Ayahnya bahkan tidak mengatakan apa-apa. Pria itu hanya berdiri di sudut ruang tamu, dengan rokok di tangan, wajahnya kosong. Seperti biasanya. Diam adalah jawaban persetujuan. Yun Qi melangkah mundur pelan-pelan satu langkah, lalu dua. Menunggu. Berharap mungkin ibunya akan memanggilnya untuk kembali. Mungkin pintu akan terbuka lagi.
Tidak. Pintu itu tetap saja tertutup. Akhirnya Yun Qi membalikkan badan. Ia berjalan lesu tanpa tujuan. Hanya mengikuti arah trotoar membawanya pergi, menyusuri jalanan kota yang lebih sibuk. Orang-orang berlalu-lalang di bawah payung, sebagian berlari kecil, sebagian mengeluh karena terkena hujan.
Tidak ada yang melihatnya. Atau mungkin mereka melihat, tapi memilih tidak peduli. Perutnya perih. Sejak pagi ia belum makan apa-apa selain semangkuk nasi dingin.

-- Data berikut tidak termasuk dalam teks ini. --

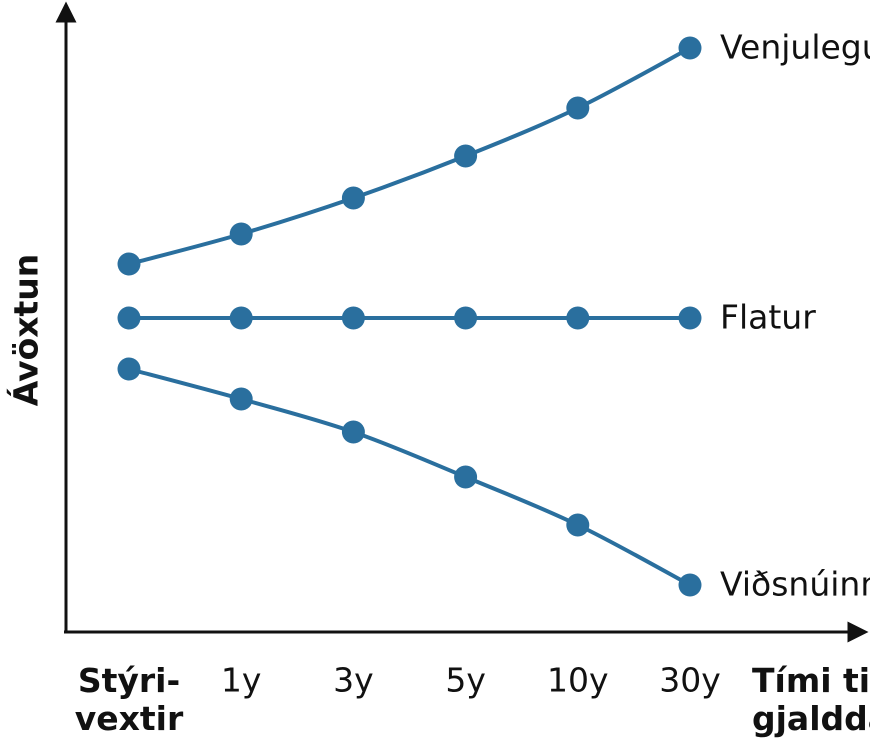 Image resolution: width=870 pixels, height=754 pixels. What do you see at coordinates (795, 584) in the screenshot?
I see `series-label: Viðsnúinn` at bounding box center [795, 584].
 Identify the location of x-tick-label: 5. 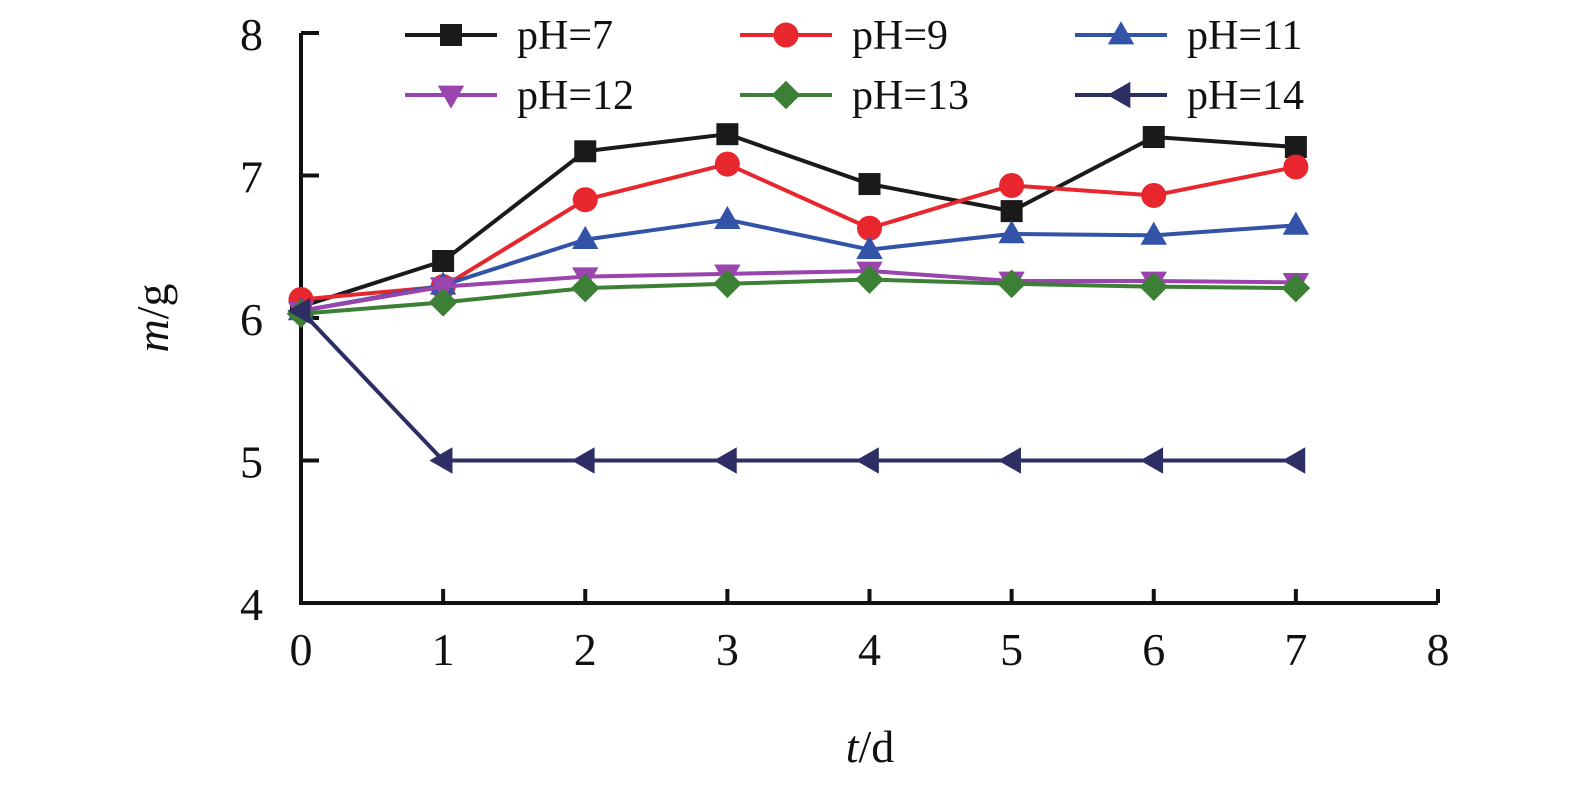
(1012, 650).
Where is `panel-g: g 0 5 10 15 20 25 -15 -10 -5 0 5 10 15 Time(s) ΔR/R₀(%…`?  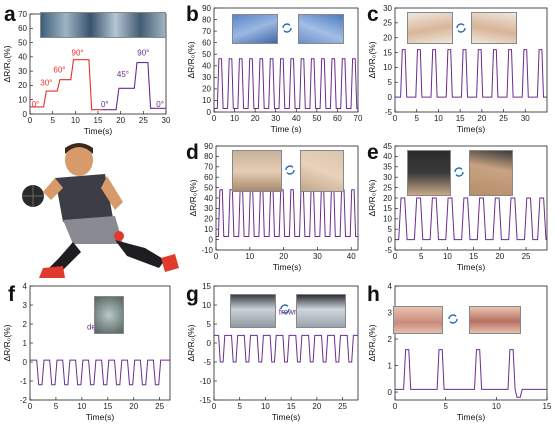
panel-g: g 0 5 10 15 20 25 -15 -10 -5 0 5 10 15 Time(s) ΔR/R₀(%… is located at coordinates (270, 357).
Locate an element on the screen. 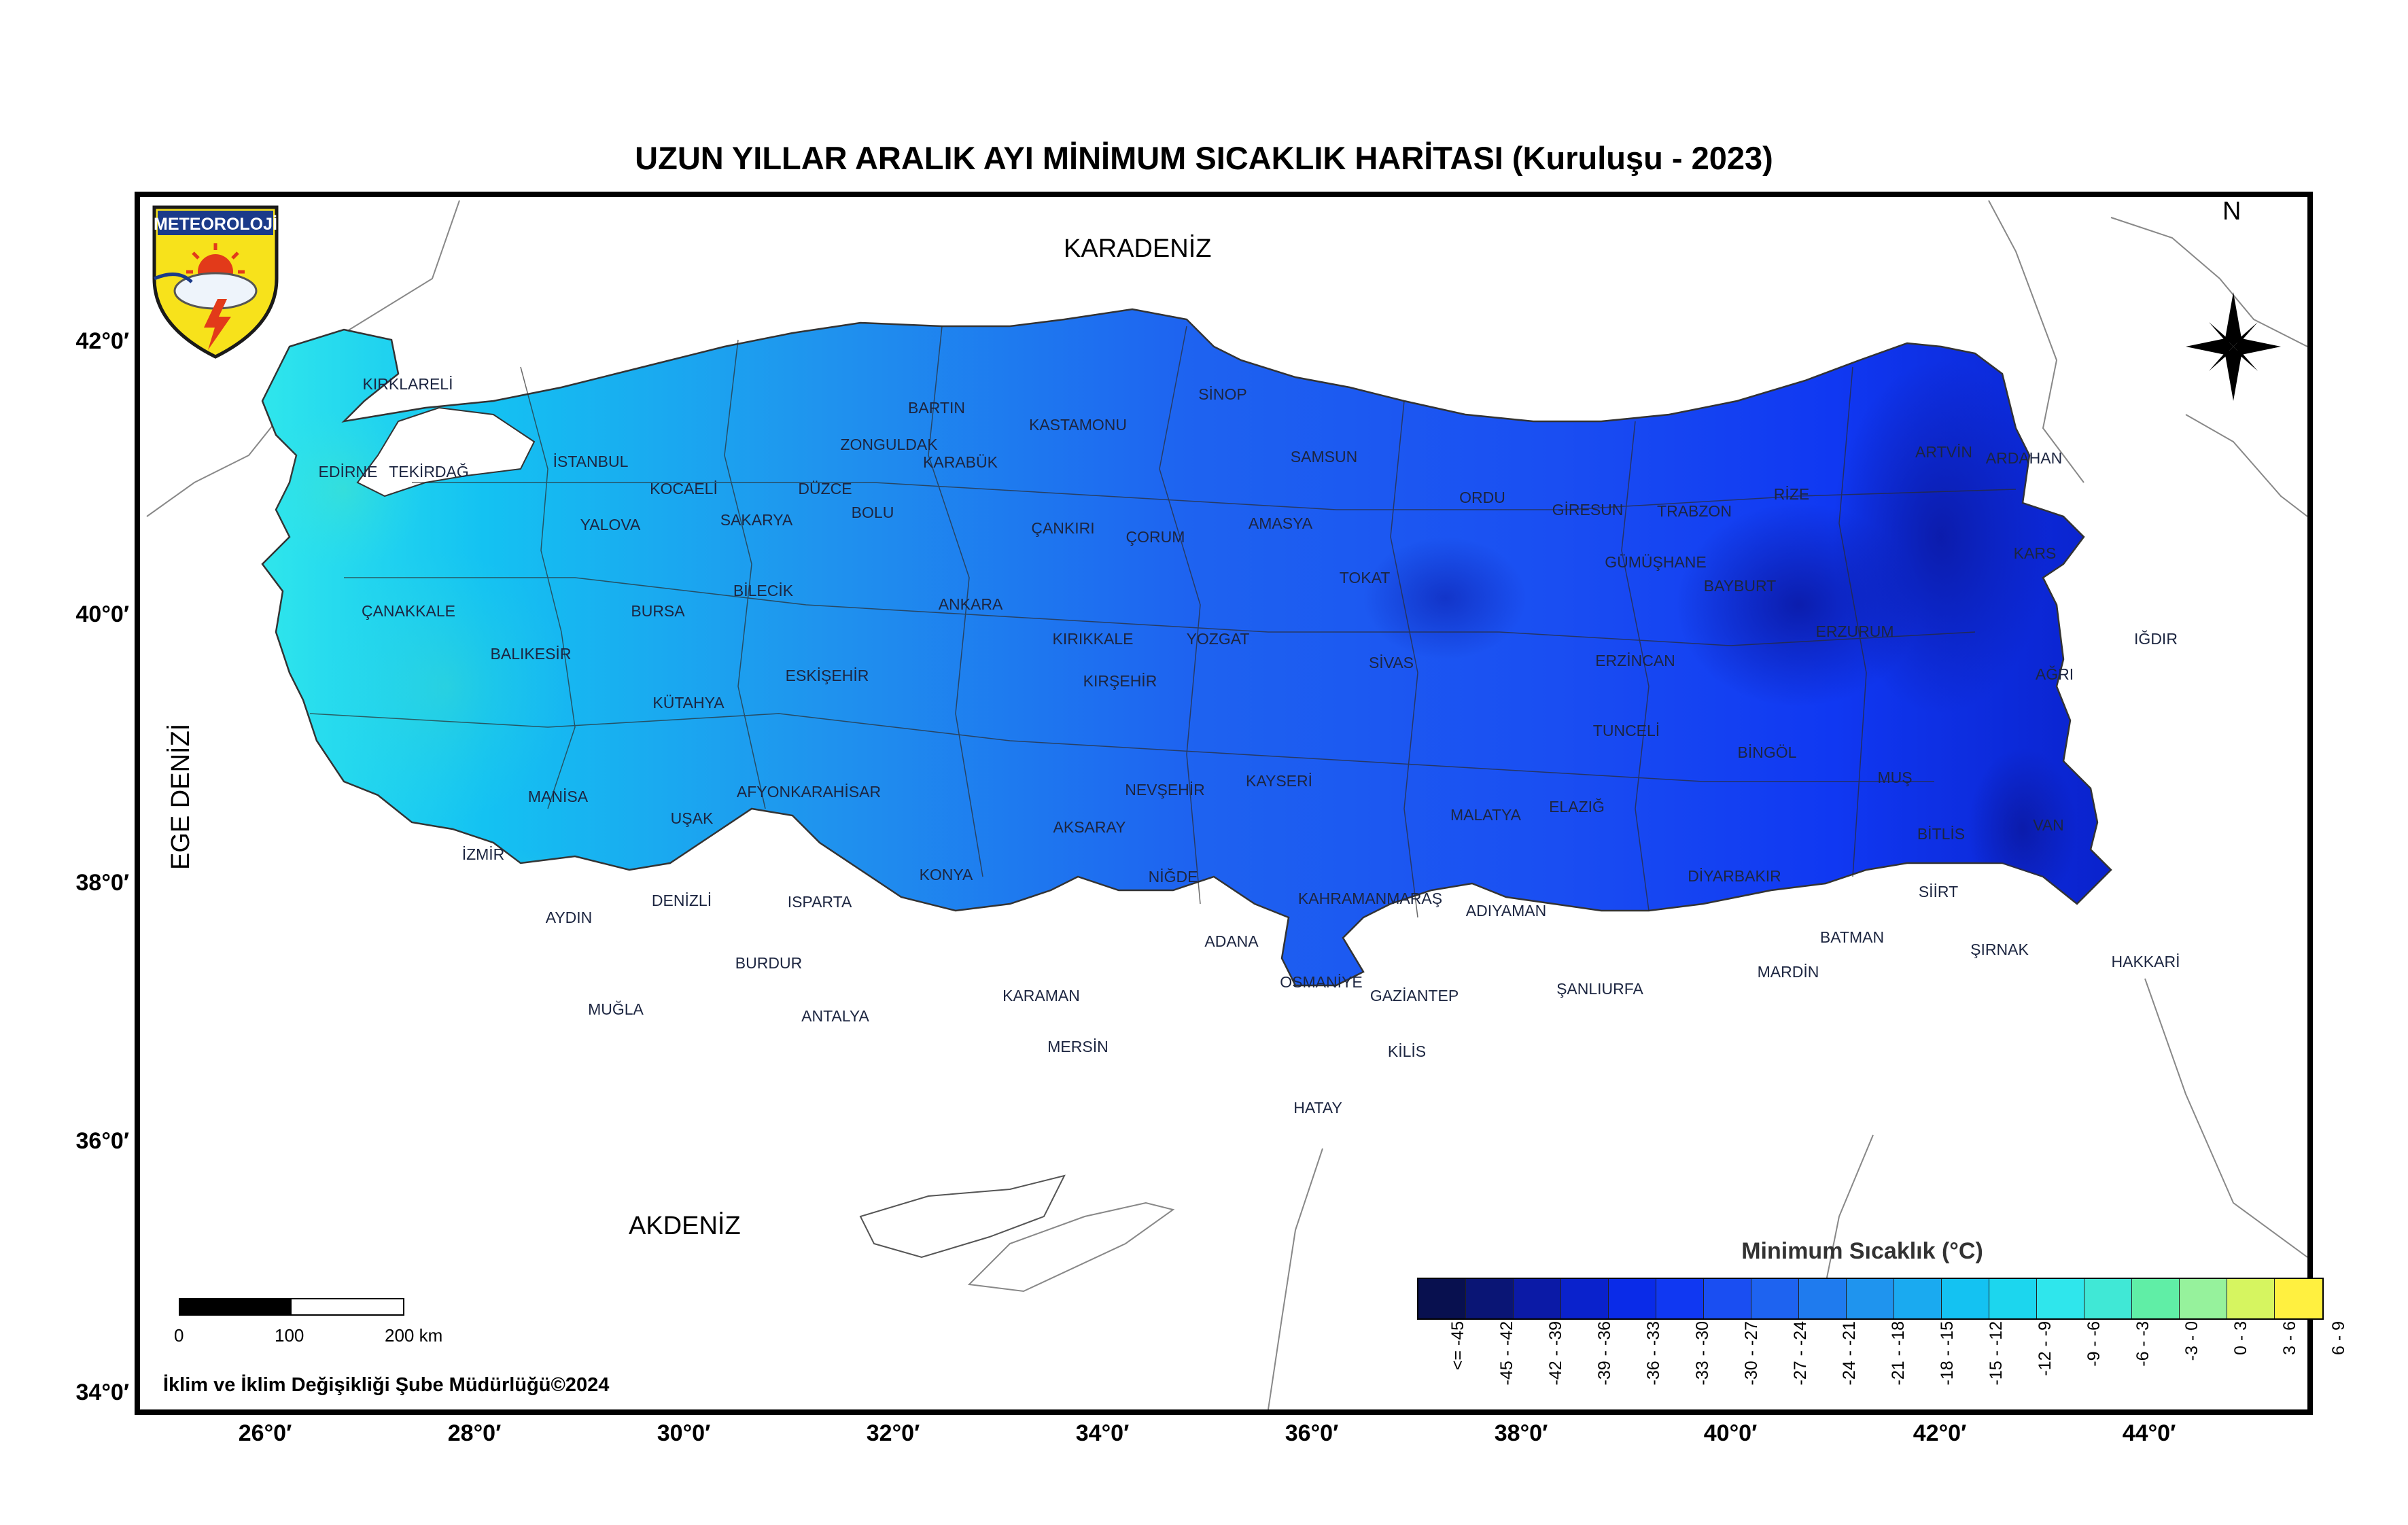 This screenshot has height=1525, width=2408. legend-title: Minimum Sıcaklık (°C) is located at coordinates (1862, 1251).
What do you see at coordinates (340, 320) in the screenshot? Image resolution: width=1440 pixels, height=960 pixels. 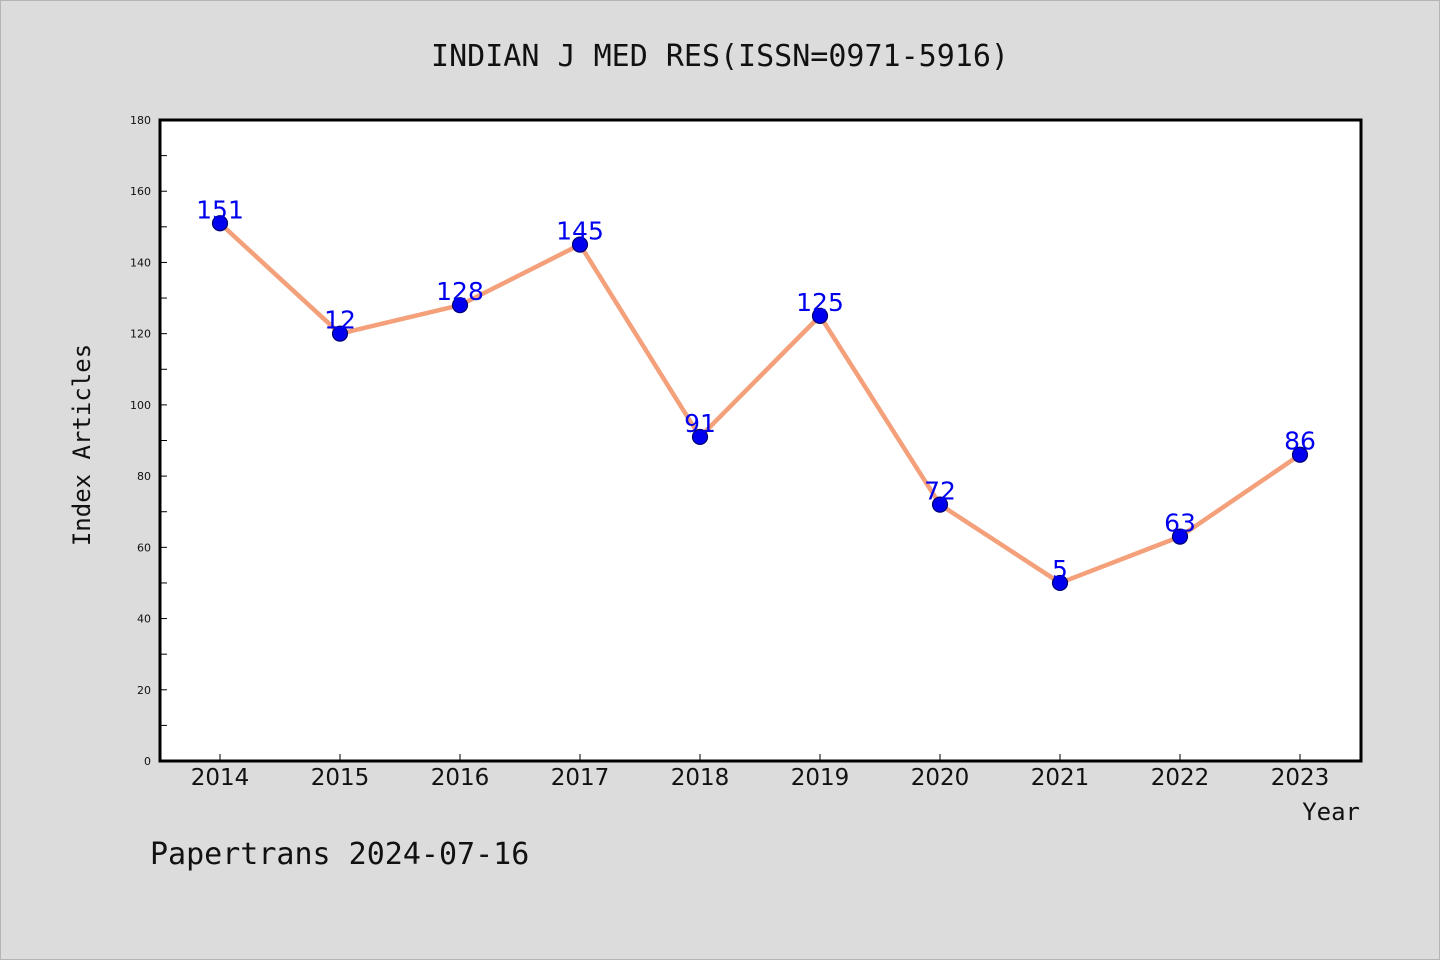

Setiap langkah terasa berat, bukan hanya karena kaki kecilnya mulai pegal, tapi karena dadanya seperti diisi sesuatu yang terlalu besar untuk ditanggung.
Ia berhenti di bawah atap toko yang sudah tutup. Menempelkan punggung ke dinding dingin. Tangannya gemetar. Bukan hanya karena dingin, tapi karena takut. “Tenang,” gumamnya pada diri sendiri. Suaranya nyaris tak terdengar. “Aku bisa.” Ia sering mengatakan itu. Saat ibunya memarahinya. Saat ayahnya mengabaikannya. Saat adiknya menangis dan ia yang disalahkan.
Tapi malam itu, kota terasa terlalu besar. Hujan semakin dingin. Air merembes ke dalam sepatunya. Yun Qi merasa kepalanya ringan, pandangannya berkunang-kunang. Ia mencoba berjalan lagi, tapi langkahnya goyah. Trotoar licin. Ia tersandung. Tubuh kecilnya terhuyung ke depan, lalu jatuh bukan ke trotoar, melainkan ke badan jalan.